The last tactic even has a name in the industry – "Seed and Weed".

Some other "non-seed" methods you might try:

The media blitz. Just advertise the hell out of it, really pushing a unique selling point to the jaded media. Sometimes, that initial explosion of awareness can snowball into a healthy/sustainable volume of users. But that's pretty rare.

Give people something useful while they wait for enough potential matches to join up – even a regularly updated blog with insights similar to the OKTrends blog might get people interested enough to join… And when you start turning on the spigot of dating matches, they might stick, because they already appreciate your content. Other ideas – some form of integration with their existing dating life – analytics on their profile(s), email replies, etc… A curated events list to give them dating itinerary ideas. That's just a couple to get you started.

Begging. Never underestimate its power! Just ask people to join, and be honest about the likelihood that anything will come of it. Go door to door if you have to. Get it done!

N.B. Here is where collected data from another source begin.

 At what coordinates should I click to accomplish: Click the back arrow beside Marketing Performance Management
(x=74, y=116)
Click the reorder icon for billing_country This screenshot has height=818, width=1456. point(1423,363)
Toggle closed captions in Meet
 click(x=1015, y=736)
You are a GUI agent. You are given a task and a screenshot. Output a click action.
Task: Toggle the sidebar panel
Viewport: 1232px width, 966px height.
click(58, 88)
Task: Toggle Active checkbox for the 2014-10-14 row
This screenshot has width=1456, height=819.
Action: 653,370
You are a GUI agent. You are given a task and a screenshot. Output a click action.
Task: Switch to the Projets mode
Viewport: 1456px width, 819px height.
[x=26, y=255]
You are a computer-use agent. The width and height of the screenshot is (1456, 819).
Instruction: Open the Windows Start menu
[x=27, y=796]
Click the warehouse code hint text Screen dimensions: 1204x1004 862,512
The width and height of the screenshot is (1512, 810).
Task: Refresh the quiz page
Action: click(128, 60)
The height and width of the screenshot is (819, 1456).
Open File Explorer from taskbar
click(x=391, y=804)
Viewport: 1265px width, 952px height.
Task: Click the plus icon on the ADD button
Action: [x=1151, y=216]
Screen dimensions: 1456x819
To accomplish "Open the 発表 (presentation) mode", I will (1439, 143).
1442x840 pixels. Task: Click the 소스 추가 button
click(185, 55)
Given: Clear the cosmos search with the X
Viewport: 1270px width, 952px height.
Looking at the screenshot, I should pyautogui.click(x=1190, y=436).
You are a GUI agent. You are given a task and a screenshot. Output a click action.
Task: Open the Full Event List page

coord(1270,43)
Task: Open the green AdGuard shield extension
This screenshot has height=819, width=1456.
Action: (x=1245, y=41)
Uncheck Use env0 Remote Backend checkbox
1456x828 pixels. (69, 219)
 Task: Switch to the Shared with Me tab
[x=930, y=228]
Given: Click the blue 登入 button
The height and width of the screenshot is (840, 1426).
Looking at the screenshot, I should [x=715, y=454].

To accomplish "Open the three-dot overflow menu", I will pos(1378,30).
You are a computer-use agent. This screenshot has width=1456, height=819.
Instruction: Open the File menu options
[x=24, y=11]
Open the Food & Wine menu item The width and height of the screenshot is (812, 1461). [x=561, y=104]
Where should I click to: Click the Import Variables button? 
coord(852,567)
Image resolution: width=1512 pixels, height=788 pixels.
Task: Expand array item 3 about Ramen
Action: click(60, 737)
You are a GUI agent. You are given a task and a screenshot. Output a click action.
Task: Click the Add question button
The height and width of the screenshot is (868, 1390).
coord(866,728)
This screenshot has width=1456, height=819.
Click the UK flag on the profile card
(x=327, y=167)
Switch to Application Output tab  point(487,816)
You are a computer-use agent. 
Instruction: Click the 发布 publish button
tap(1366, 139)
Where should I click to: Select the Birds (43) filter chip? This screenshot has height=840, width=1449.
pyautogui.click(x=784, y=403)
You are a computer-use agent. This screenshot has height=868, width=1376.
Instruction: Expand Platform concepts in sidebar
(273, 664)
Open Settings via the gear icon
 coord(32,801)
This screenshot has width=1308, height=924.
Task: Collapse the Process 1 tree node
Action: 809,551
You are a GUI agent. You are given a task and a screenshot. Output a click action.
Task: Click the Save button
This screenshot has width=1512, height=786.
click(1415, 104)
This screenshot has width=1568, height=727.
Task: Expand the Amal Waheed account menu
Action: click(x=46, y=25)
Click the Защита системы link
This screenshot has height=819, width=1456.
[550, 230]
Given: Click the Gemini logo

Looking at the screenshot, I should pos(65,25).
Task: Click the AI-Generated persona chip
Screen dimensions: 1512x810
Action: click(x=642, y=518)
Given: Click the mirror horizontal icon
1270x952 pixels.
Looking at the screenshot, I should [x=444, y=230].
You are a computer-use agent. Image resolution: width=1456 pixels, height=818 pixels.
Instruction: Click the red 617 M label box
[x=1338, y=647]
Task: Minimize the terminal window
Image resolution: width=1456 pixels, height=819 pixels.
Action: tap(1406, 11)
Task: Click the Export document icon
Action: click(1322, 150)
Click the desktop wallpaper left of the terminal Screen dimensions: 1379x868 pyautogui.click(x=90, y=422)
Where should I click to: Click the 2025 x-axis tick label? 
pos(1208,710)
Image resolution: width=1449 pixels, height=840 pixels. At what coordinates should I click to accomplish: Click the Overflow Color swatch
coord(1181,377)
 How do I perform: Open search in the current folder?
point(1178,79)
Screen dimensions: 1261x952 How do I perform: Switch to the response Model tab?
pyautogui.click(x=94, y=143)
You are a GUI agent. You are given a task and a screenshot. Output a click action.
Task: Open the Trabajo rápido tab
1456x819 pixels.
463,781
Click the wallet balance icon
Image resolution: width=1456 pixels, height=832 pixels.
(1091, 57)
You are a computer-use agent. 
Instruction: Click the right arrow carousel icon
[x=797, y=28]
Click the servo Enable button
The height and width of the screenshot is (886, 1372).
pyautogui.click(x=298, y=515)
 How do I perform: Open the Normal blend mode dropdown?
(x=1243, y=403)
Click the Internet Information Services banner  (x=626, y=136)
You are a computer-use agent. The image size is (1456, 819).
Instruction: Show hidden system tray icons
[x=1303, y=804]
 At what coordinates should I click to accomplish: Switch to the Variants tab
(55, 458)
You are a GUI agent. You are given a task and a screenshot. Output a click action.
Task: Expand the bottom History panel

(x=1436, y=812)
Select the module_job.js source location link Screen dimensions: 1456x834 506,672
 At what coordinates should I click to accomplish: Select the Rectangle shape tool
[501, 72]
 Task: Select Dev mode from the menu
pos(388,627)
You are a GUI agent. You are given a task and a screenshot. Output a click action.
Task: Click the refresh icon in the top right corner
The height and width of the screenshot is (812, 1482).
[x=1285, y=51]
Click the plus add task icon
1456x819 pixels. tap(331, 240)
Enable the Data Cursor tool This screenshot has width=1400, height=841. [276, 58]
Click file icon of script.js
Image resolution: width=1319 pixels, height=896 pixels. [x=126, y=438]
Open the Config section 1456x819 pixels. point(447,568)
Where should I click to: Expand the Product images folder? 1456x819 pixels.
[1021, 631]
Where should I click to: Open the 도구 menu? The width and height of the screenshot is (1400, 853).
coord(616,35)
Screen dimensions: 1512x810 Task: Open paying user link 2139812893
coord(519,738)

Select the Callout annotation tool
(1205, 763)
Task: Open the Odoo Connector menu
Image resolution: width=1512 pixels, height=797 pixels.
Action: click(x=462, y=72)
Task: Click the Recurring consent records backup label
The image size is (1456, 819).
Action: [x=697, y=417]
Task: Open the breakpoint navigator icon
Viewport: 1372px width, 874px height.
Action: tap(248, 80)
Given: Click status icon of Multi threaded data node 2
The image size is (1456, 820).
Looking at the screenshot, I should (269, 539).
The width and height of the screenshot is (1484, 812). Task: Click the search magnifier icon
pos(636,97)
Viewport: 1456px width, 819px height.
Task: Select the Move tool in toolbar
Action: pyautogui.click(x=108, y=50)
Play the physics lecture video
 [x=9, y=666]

Create a product so new, different, and amazing that people just can't help but sign up to try it out, and tell their friends about it. Often possible to leverage nascent platforms to achieve this – think of the first dating sites to "get" Facebook, for example. Simply by staking claim to empty territory, they were able to ramp up quickly before the traditional "big sites" could react.

How do you seed a new dating website?